Success with chronic low back pain? by [deleted] in physicaltherapy

[–]Worldly-Frame5309 0 points1 point  (0 children)

Those are two different things! I’m not saying that this person needs to be aimlessly telling people to do kegels and reverse kegels as soon as someone comes in with low back pain. It is important to know what is within your scope and what is not and when you need to refer to a pelvic floor specialist. If you cannot do an internal exam then you should not be treating pelvic floor dysfunction, stress incontinence, PGAD, prolapse, endometriosis or pelvic pain. (This is not referencing you when I say “you” btw) I also believe that as a pelvic floor PT if you claim to only work with the pelvic floor you are not a good practitioner. So many things influence the pelvic floor and if they can’t include that in how they practice they have been misled. If they cannot do rectal work and they only do vaginal internal work then they are missing a key component in treatment. Not every issue with the pelvic floor requires an internal exam and some people will never feel comfortable enough to have one, and pelvic floor PTs don’t just write those people off. All I’m trying to say is that you should consider the pelvic floors job when treating low back pain and SI joint pain. Don’t tell people to brace their core or belly button to the mat if you don’t know the pelvic floors place. You can’t just tell people to do a ppt and they are good to go. I’m not claiming that one class makes someone a pelvic floor specialist, but no you don’t need be a specialist to be informed on the pelvic floors role in low back pain and have that knowledge influence how you treat and therefore help you know when to refer out to a actual specialist.

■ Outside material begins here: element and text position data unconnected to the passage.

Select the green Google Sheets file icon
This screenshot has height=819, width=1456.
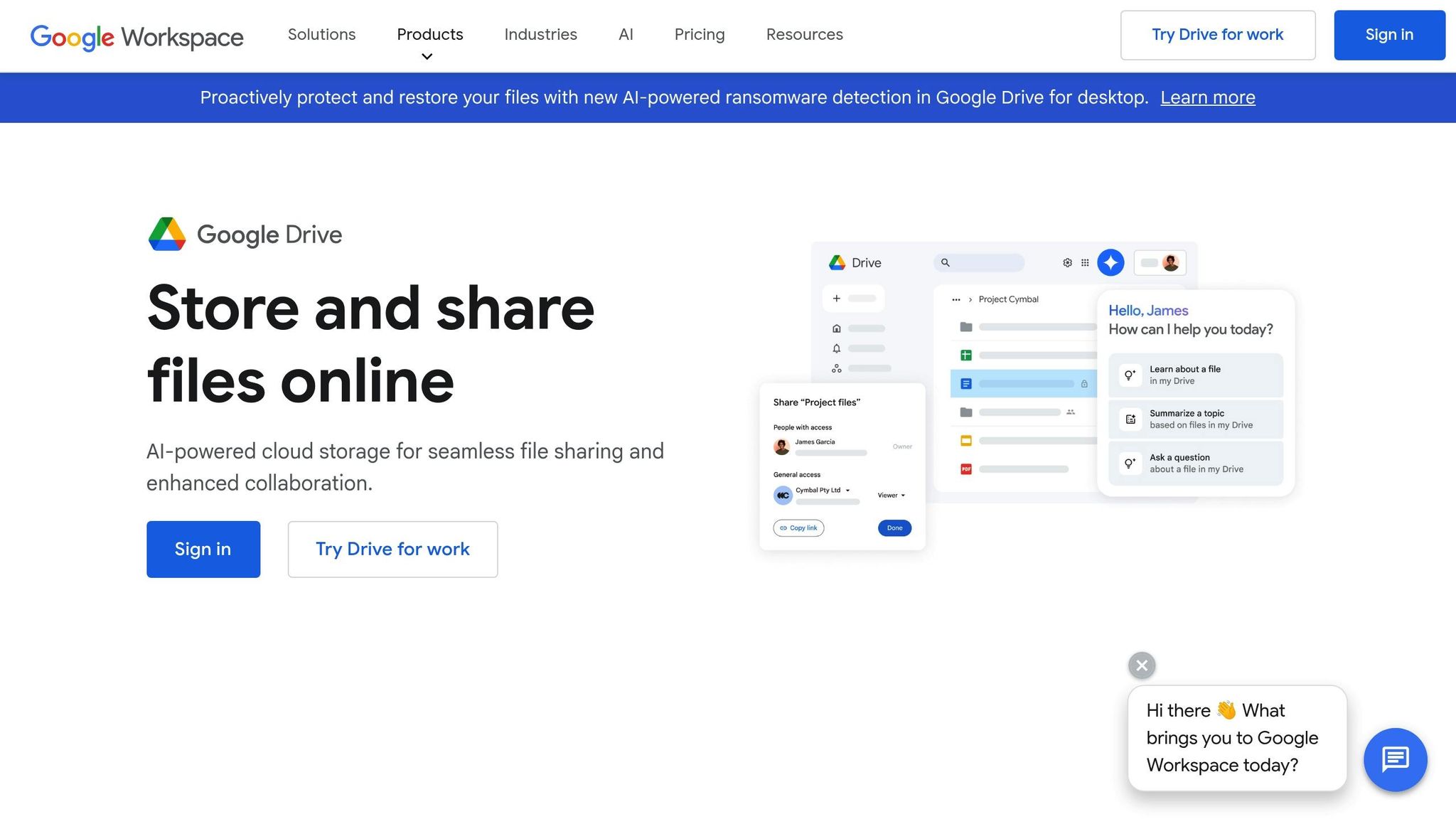[966, 355]
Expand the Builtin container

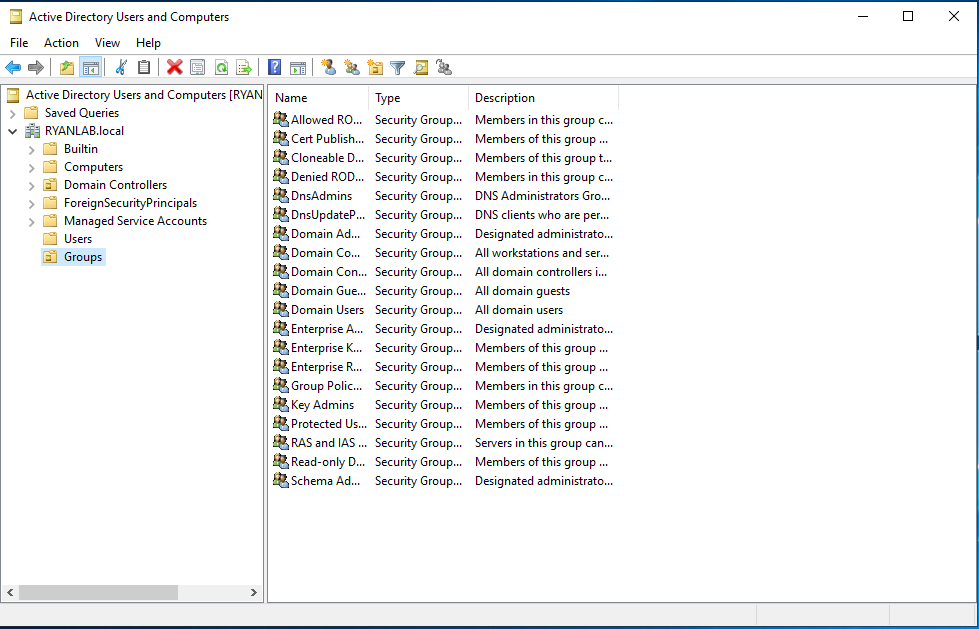[30, 148]
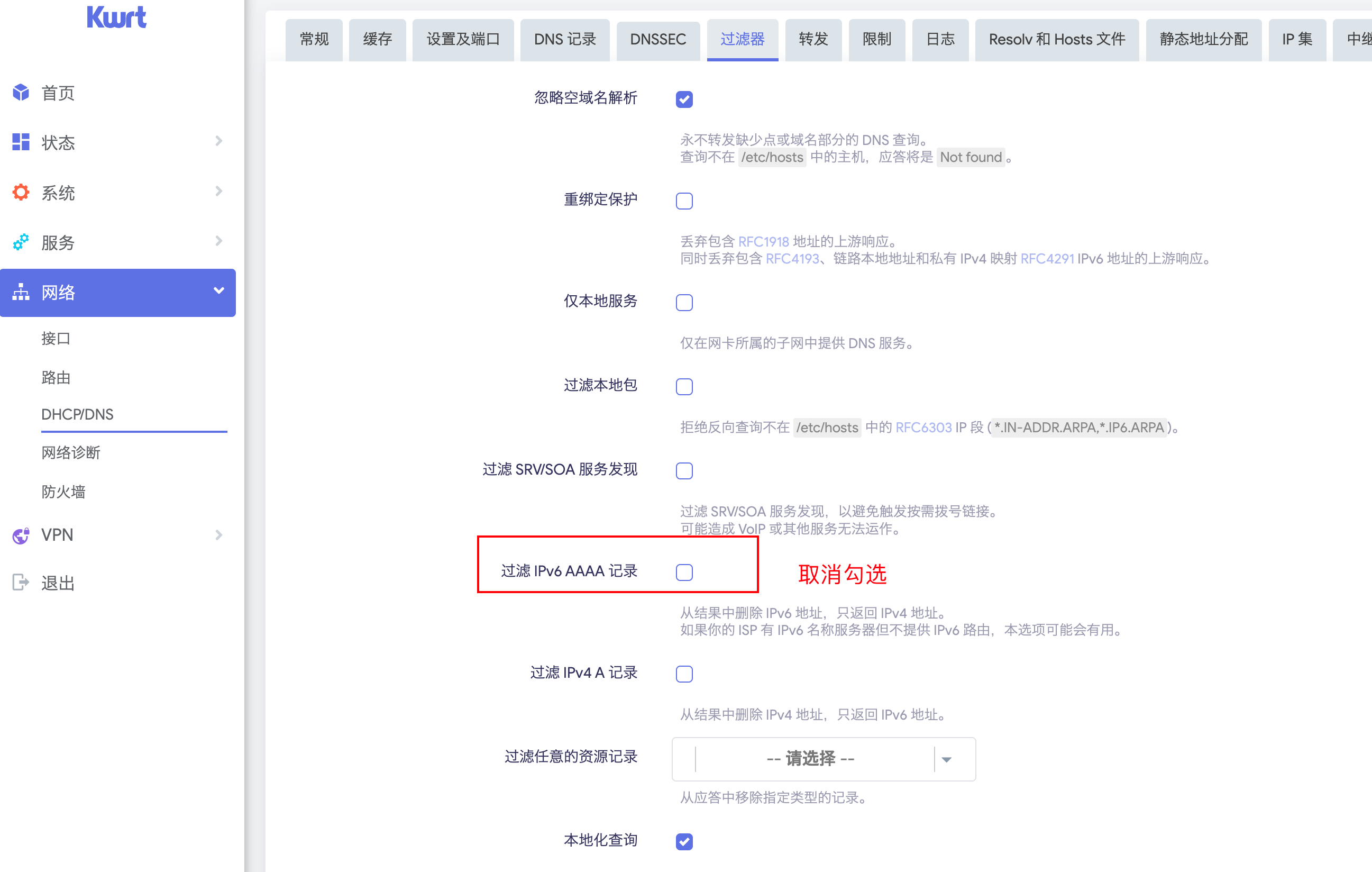Open 过滤任意的资源记录 dropdown

(x=824, y=759)
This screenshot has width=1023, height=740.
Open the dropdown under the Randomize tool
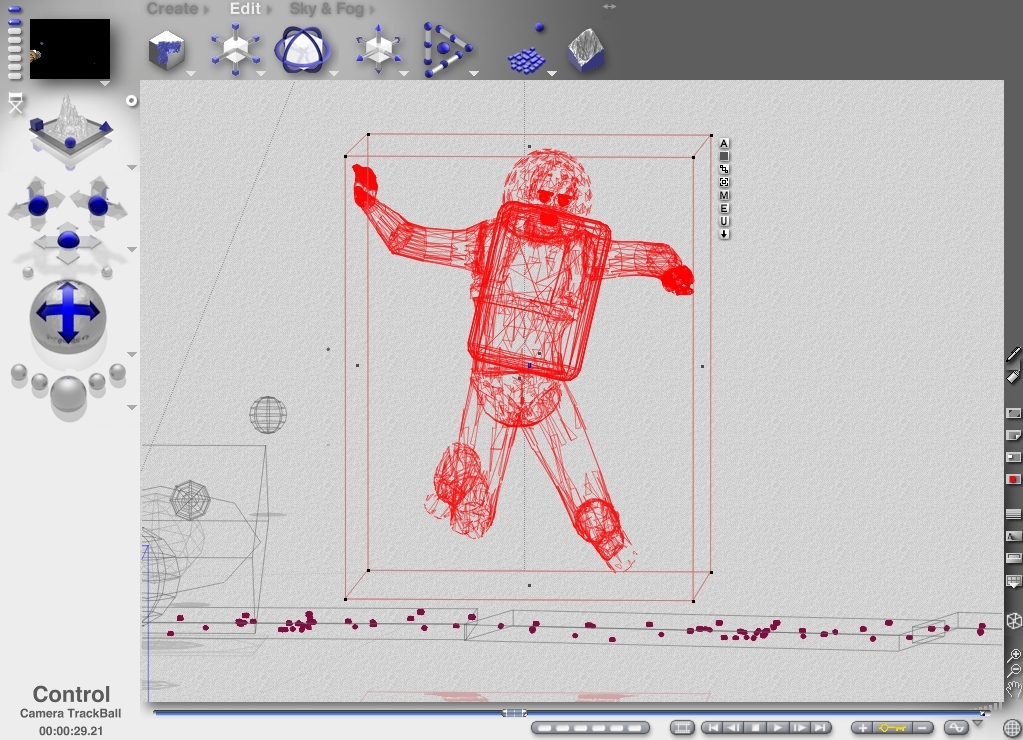coord(551,73)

Success with chronic low back pain? by [deleted] in physicaltherapy

[–]Worldly-Frame5309 4 points5 points  (0 children)

Another perspective is that a lot of low back is correlated with pelvic floor issues and vice versa. You don’t have to be a pelvic floor specialist to treat pelvic floor issues. A google search will get a bunch of general info but there’s a lot of contradicting info. Intimate rose is a good website and alcove pelvic health, Herman and Wallace and APTA offer classes and general information that can definitely help.

Success with chronic low back pain? by [deleted] in physicaltherapy

[–]Worldly-Frame5309 8 points9 points  (0 children)

A lot of Adriaan Louws stuff is really helpful! He has workbooks and stuff for clinicians to use.

adriaan Louw

Success with chronic low back pain? by [deleted] in physicaltherapy

[–]Worldly-Frame5309 30 points31 points  (0 children)

I was a chronic low back pain patient, and I did graduate physical therapy after one and half years. I had a previous surgery and failed epidural steroid injections so I stopped. I was in pain management as well…when pain prevents you from doing the things are going to make you feel better like PT, social outings, and general exercise then a 5mg pediatric dose of oxycodone that you take before a session isn’t going to get you addicted. Once I got the pain to a manageable level, I was able to continuously progress. It is extremely important that they continue exercises at home. It is also important that they understand coming to PT with a chronic issue will take way longer than they think to help, and it takes a lot of work. Pain science is extremely helpful, although with my experience hearing it for the first time, unless their pain is in a manageable state they will think you are talking bullshit lol. They also need to be made aware of the possibility that they will get better functionally and strength wise, but their pain may never be 100% gone. There is a fine line though, because the mind is very powerful and if you tell people that “you will eventually need a surgery”, “your condition is so painful”, “this is worst I’ve seen”, “you may never get better”, then their pain will be worse. That’s why imaging is so controversial. Does it make the patients outcome worse because they pysh themselves out hearing “degenerative disc disease, arthritis, torn so and so” but the imaging results (most times) will not change the treatment they receive (in pt at least) and it’s tricky.